Michaelangelo Matos: I know he wears that schoolboy tie in his photos sometimes, but why is he recording songs about being 9?
Doug Robertson: Sesame Street phoned, they want their song back.
Mallory O’Donnell: I feel Mark Ronson should at least be rewarded for pluck. In a time when everyone’s combining everything with its’ “you may also like,” this sounds so refreshingly off-trend that I have to assume the wonky muses are genuine, not googled. Whether or not it works is anyone’s guess.
Anthony Easton: Too much going on, and Ronson’s usual excellent ability to curate such disparateness into a singular metaphor leaves somewhere halfway into the second hip hop chorus, the one replete with one too many bicycle bells.
Pete Baran: Queen’s example notwithstanding, the bike bell is not a musical instrument.
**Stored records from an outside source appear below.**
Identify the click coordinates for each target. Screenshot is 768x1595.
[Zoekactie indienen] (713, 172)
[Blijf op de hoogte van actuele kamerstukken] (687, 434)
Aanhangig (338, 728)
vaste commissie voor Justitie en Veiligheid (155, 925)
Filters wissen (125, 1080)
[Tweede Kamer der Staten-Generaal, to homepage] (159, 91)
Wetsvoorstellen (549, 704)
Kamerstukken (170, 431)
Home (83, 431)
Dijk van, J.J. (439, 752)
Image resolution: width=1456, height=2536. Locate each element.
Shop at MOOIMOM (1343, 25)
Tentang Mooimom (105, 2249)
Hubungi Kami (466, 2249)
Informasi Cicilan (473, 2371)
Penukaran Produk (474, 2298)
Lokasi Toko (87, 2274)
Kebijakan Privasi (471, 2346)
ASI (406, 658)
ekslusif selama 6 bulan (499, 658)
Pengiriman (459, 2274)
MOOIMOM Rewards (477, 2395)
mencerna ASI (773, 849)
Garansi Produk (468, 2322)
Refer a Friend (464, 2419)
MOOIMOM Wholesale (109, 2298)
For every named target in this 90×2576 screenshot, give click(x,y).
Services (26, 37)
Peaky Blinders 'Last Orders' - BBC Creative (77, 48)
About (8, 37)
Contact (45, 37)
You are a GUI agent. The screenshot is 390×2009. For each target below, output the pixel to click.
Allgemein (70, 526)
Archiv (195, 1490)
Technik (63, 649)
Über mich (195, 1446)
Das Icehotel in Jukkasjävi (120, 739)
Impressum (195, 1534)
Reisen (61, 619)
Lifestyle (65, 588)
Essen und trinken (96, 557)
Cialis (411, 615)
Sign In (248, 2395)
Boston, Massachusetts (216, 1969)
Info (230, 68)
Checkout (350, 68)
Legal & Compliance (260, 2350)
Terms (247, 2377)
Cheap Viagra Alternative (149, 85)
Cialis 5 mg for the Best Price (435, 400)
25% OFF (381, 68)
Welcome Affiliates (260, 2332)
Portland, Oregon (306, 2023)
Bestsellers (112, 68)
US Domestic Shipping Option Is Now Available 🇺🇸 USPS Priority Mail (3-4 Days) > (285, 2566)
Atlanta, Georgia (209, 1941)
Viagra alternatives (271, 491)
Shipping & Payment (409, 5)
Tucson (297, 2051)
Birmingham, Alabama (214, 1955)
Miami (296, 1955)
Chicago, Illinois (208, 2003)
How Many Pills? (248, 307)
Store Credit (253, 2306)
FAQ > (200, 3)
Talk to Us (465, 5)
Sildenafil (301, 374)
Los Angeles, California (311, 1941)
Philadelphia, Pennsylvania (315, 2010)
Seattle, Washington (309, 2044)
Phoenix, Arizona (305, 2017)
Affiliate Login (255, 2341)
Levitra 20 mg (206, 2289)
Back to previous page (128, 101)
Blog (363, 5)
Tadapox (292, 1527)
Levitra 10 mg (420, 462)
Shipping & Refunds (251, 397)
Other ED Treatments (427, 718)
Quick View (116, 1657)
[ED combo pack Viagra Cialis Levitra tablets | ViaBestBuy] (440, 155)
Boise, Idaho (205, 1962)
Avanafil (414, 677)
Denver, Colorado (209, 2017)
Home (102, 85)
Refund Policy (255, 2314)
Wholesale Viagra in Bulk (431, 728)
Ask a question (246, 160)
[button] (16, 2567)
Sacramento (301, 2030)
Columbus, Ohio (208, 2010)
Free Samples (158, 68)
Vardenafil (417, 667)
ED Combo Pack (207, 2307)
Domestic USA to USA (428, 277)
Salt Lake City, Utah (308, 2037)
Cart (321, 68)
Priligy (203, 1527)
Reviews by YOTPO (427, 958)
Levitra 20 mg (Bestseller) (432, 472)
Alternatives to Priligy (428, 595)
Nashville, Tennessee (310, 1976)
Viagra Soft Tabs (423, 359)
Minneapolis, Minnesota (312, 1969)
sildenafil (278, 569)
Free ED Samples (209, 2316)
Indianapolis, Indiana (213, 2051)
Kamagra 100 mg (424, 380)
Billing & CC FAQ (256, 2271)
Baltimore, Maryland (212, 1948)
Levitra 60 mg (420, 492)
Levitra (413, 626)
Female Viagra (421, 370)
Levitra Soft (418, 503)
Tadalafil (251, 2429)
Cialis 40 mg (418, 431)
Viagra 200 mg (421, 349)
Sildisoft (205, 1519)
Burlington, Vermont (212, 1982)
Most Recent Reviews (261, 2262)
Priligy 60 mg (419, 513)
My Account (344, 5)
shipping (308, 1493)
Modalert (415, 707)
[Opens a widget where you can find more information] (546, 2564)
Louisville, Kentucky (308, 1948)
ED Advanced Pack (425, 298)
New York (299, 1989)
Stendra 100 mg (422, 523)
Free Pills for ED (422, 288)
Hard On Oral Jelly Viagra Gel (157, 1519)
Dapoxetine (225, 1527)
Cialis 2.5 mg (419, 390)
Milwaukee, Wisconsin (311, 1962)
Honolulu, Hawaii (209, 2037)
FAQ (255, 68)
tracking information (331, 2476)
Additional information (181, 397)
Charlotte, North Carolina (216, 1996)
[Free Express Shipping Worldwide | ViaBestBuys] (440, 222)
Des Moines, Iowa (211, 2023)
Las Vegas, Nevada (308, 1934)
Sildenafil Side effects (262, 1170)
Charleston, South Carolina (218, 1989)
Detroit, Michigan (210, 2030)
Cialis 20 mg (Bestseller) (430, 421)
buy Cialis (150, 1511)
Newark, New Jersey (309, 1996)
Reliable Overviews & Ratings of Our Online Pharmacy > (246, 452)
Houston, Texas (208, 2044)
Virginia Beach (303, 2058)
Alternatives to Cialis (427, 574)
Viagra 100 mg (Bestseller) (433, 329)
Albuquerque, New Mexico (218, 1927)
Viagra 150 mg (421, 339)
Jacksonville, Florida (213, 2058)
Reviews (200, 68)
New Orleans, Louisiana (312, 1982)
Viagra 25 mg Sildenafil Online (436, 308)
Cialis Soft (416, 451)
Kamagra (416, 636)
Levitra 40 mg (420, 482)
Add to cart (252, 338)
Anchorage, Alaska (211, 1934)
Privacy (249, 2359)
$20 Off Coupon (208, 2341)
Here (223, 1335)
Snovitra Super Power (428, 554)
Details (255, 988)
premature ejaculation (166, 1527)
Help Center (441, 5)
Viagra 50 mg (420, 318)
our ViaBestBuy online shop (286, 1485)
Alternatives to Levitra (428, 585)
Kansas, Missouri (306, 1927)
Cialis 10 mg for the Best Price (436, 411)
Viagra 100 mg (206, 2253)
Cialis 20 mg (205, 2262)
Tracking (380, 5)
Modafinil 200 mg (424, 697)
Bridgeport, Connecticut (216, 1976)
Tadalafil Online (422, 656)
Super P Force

That it is not the most annoying thing in this Mark Ronson track goes to show how stuffed full of annoying things “The Bike Song” is. From the title onwards, its stab at The Small Faces meets Gnarls Barkley is ill conceived, and there seems little commitment to make this mess of ideas all work together. Not so much a car crash of bad ideas as one of those wipeouts you sometimes see in the Tour De France.
Iain Mew: Occasionally close to getting a little too clever in its bicycle bells, anti-car rap and all, but the warmth of the carefree chorus is undeniable enough to overcome reservations.
Martin Skidmore: There’s a nicely daisy-age opening rap from Spank Rock (though his return later is less interesting), but then the singer out of The View starts limply singing, and the music vaguely wibbles behind him, and it all goes hugely lame.
Alfred Soto: With one ear still besotted with Fatboy Slim and the other with early nineties hip-hop’s fascination with the quotidian, Mark Ronson offers a shuffling, innocuous display of pure skill. What the skill consists of besides marrying disparate elements, I’m not sure, but at least Christopher Walken’s not stonily riding a Huffy in the video.